| EXERCISE TEXT |
= = =

Obesity — The Pandemic Within the Pandemic - In conversation with Steven Maurice Clark MD, FACS

Point of View
3 min readMar 7, 2022
Steven Maurice Clark MD, FACS

Obesity is one of today’s most blatantly obvious — yet most overlooked — public health issues. Paradoxically coexisting with undernutrition, a growing global epidemic of weight issues and obesity — “globesity” — is taking over many parts of the world. If immediate action is not taken, millions will suffer from a range of serious health disorders.

We’re speaking with Steven Clark, the director of bariatric medicine and general bariatric surgeon at Community Physicians Network, an integrated healthcare system. Steven approaches patients with empathy, looks at health problems holistically, and thinks critically about issues. He shares his insights on the obesity pandemic, and how we should approach health and healthcare.

Obesity — over the past two years, it has been the hidden pandemic we are facing within the overt pandemic. It is one of the many collateral damages that have been caused by COVID. You mentioned health being somewhat like compound interest. Tell us more about this analogy.

= = =

| BRIEF A |
In the obesity interview, at which healthcare system does Steven Clark serve as director of bariatric medicine?
| BRIEF B |
Summarize the obesity interview in two sentences.
| BRIEF C |
Pick up the obesity interview after its final line and continue it.

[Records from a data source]
= = =

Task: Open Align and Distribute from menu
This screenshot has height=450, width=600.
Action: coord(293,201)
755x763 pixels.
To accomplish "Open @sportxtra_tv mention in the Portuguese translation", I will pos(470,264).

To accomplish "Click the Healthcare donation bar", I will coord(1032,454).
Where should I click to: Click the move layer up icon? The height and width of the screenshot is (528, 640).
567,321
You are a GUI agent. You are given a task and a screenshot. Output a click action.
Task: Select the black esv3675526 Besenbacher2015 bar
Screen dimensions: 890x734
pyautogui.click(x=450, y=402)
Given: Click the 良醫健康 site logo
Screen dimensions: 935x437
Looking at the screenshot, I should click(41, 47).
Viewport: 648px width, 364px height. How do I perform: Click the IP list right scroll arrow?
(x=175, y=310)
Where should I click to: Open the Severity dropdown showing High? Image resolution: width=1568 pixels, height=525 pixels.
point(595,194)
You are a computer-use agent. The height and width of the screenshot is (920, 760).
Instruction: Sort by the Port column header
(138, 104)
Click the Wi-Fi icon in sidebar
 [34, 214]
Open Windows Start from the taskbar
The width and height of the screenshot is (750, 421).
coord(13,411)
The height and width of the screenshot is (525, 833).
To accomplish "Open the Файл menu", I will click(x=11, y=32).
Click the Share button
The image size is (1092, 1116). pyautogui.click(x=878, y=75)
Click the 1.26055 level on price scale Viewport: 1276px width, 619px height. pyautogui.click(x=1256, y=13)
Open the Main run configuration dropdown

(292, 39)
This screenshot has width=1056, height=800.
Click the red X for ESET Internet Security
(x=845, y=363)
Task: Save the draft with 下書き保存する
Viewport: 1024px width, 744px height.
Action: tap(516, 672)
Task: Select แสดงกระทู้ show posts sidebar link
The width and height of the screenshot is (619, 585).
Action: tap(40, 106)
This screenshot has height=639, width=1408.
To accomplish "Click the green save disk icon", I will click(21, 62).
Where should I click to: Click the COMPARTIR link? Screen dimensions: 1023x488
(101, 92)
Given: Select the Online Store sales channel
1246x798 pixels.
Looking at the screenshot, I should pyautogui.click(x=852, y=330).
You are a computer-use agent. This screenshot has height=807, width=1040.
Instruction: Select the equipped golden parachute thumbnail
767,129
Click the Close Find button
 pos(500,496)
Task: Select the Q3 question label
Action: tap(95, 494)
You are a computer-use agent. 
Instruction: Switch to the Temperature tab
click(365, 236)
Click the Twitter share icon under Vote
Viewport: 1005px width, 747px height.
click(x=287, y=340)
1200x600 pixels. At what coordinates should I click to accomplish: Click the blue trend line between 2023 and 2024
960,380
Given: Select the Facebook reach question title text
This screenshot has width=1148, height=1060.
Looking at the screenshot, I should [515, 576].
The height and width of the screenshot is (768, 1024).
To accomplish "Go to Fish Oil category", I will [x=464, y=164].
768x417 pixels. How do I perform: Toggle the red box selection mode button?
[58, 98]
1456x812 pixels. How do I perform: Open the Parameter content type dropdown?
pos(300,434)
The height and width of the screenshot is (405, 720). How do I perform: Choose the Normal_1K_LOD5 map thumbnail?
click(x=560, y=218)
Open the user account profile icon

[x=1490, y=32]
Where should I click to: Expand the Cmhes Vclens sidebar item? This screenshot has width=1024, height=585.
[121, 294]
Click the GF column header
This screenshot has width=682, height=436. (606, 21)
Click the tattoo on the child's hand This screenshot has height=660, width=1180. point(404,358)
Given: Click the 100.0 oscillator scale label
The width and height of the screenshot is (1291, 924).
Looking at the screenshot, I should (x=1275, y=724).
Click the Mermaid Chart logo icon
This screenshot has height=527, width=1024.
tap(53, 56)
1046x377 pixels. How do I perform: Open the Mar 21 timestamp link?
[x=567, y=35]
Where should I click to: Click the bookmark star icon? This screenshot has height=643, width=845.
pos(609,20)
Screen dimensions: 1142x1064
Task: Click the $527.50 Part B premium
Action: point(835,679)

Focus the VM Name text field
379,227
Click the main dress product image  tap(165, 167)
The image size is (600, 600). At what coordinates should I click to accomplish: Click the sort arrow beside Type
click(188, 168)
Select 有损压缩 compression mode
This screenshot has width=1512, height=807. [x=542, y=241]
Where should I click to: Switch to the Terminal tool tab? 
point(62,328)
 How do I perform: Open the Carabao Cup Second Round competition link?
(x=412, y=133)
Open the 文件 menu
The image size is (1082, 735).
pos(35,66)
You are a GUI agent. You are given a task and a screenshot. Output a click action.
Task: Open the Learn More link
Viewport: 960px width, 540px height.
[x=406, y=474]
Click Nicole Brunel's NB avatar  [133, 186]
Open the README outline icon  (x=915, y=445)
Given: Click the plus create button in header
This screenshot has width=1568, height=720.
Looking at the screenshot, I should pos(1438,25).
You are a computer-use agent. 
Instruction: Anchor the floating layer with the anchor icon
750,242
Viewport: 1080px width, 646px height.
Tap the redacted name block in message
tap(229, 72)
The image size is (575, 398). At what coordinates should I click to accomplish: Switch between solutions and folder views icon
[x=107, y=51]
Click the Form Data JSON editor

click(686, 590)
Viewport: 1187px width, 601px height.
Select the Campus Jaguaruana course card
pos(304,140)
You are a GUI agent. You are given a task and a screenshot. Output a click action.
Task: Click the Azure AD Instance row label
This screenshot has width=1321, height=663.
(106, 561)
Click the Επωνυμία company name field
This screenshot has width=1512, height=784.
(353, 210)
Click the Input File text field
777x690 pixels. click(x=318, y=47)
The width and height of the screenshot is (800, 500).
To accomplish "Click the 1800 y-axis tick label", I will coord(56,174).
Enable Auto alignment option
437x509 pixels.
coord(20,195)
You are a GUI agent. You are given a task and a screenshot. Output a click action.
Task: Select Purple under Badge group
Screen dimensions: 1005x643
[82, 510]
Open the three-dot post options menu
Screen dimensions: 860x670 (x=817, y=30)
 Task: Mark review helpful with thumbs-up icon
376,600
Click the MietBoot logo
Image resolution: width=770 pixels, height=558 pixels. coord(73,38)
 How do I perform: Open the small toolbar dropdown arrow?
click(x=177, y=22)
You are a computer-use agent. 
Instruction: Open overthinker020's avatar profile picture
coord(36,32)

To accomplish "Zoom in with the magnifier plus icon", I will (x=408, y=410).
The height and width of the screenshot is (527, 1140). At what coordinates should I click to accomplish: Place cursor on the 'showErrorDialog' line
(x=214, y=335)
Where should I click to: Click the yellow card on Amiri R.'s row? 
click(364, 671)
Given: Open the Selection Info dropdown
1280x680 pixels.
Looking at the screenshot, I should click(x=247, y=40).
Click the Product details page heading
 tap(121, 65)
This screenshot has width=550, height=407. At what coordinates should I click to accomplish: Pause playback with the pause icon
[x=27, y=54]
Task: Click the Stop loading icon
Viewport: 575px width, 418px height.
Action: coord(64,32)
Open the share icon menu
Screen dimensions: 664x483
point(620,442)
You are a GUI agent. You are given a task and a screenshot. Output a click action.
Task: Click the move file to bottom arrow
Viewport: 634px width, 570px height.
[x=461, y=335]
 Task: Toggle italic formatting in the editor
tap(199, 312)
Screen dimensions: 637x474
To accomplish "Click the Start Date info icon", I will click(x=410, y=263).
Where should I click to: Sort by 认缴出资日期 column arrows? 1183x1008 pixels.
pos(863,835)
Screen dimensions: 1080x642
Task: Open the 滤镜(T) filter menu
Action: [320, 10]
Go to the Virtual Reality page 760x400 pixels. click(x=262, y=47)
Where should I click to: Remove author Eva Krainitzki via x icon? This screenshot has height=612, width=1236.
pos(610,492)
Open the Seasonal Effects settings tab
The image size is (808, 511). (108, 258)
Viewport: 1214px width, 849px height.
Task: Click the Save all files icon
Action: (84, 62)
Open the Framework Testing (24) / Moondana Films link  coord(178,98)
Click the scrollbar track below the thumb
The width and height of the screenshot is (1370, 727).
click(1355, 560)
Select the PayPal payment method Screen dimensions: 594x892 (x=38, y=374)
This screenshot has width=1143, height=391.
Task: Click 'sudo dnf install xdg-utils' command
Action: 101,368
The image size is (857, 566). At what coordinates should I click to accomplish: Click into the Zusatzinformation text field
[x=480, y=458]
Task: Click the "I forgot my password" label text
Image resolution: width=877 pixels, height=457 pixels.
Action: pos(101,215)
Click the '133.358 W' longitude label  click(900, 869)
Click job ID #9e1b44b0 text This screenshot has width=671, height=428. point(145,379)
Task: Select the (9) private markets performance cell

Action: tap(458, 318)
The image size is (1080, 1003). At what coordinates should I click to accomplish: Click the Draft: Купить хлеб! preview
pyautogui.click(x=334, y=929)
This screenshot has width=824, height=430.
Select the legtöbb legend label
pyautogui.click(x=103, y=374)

= = =

| WRITTEN REPLY A |
Community Physicians Network

| WRITTEN REPLY B |
Obesity is described as an obvious yet overlooked public health issue, a growing global epidemic called "globesity" that will leave millions with serious health disorders if immediate action is not taken. Steven Clark, director of bariatric medicine at Community Physicians Network, is asked about obesity as a hidden pandemic within COVID and about his analogy comparing health to compound interest.

| WRITTEN REPLY C |
“Obesity is an extremely difficult situation and encompasses a range of serious social, physical, and psychological dimensions. This condition affects almost all age and socioeconomic groups and exists in developed and developing countries. Once stuck in the cycle of obesity, many find it difficult to break themselves out of it, but you must start somewhere. I too have been caught in this vicious cycle, and it took me years to lose the weight, but it taught me the importance of working hard and taking the process step-by-step. The COVID-19 pandemic has accelerated the rates of obesity, a trend that can be attributed to lack of physical exercise, being stuck indoors, high levels of stress and anxiety, and overall lack of motivation due to an uncertain environment.

“I like to compare any kind of healthcare journey to compound interest. You start with a small investment, and slowly, the principal investment starts earning interest and can earn more and more over time. You start with earning interest on the initial investment, and finally, the interest also earns interest. Weight-loss, or any other healthcare journey for that matter, functions the same way. You have to start somewhere — small changes over a period of time make a tremendous difference.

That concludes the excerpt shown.